History and legend
The discovery of a substantial Bronze Age shaft-grave on the promontory at Stafilos in 1936 provided clear evidence of Cretan colonisation on the island in the late 17th century bc. Dubbed locally the ‘tomb of King Staphylos’, because of the rich grave gifts which were unearthed in it, the find gave tendentious credence to the legend that the island’s first notable ruler was Staphylos, the son of Ariadne. As to whether he was her son by the hero Theseus or by the god Dionysos the sources are characteristically ambiguous, as Plutarch points out (Theseus, 21). His brother was Peparethos, the name which the city and island of Skopelos bore all through Antiquity. Since ‘stafili’ is the ancient Greek for a ‘grape bunch’, and the name Peparethos could be seen as cognate with the verb ‘pepainein’, ‘to ripen’, we may simply be looking at the mythical explanation of the island’s importance and fame throughout ancient times as a producer of a highly prized wine—the ‘Πεπαρήθιος οίνος’ which was exported to points all around the Euxine (Black) Sea, as the presence of the island’s amphorae there show. In historical times, much of the island’s history is identical with Skiathos: the city of Peparethos (modern Skopelos Chora) was founded in the 7th century bc, by colonists from Chalcis in Euboea, along with two other cities on the island—Panormos and Selinous (modern-day Loutraki). Some remains of the acropolis walls of all three cities are still visible. Skopelos joined the Delian League, paying the substantial annual tribute of 3 talents, indicative of its relative prosperity and trading strength, based on the export of its wine. In 427 bc earthquakes and tidal waves damaged the city of Peparethos according to Thucydides (III, 89). After the Battle of Chaeronea in 338 bc, the is land passed under Macedonian rule: it was freed by Rome in 197 bc, but was later gifted by Mark Anthony after the Battle of Philippi in 42 bc to Athens in acknowledgement of the city’s support.

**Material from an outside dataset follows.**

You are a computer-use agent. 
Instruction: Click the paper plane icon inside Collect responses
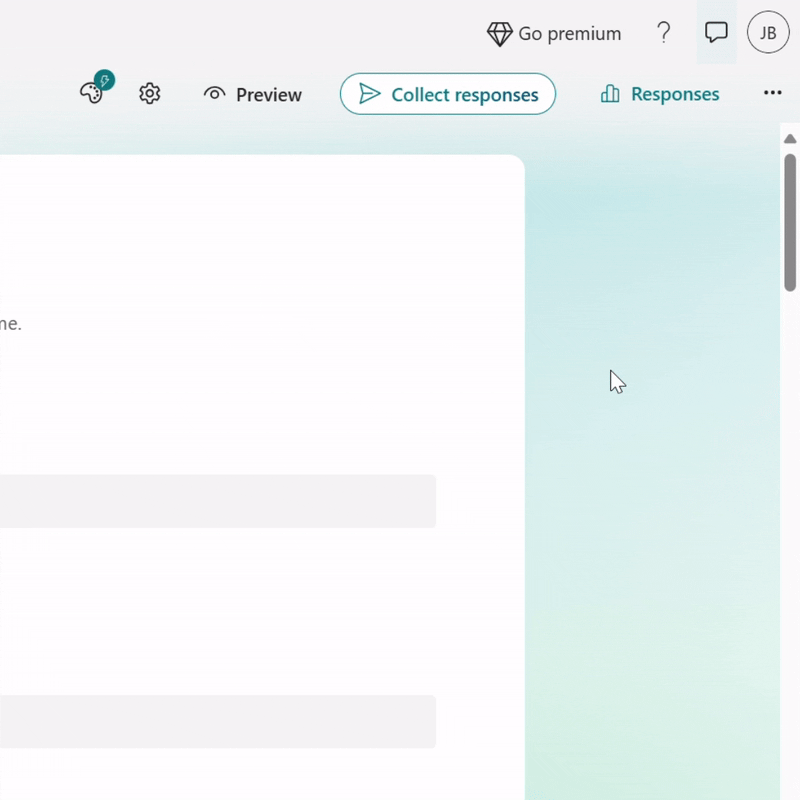click(x=371, y=94)
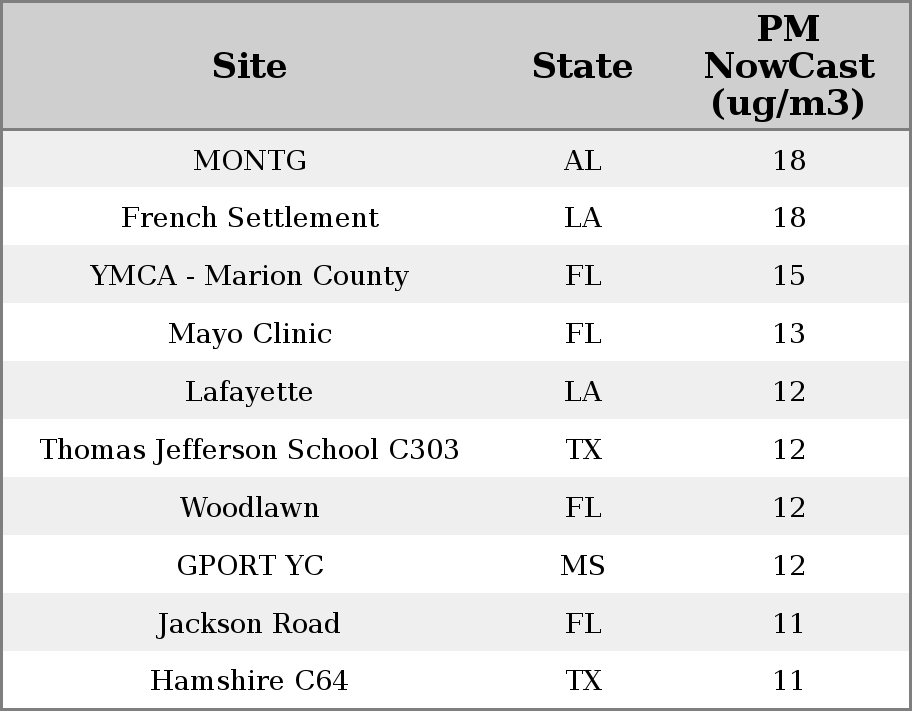
Task: Click the NowCast value 15
Action: [x=788, y=276]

Christianity came to the island most notably in the person of the bishop-saint, Reginos, who was martyred for his faith under Julian the Apostate in 362 or 363 ad. In the 6th century the island’s name first emerges as ‘Schepola’ in Byzantine chronicles. Together with Skiathos, Skopelos belonged to the Byzantine theme of Macedonia. In 1204, after the Fourth Crusade, it came under the possession of the Ghisi family. In 1276 they were driven out by the Byzantine fleet. After the fall of Constantinople in 1453 the inhabitants sought the protection of the Venetian Republic, which governed Skopelos until it was captured for the Turks by Khaireddin Barbarossa in 1538, who—as was his generally his custom—left the island devastated and de populated. Under Turkish control, however, the islanders possessed a number of privileges and freedoms. During the 1820s Skopelos accepted refugees from Thessaly and Macedonia, and in the 1920s, from Asia Minor. The island became part of the new Greek state in 1830.
Skopelos Island is part of the Sporades Island Group, Greece.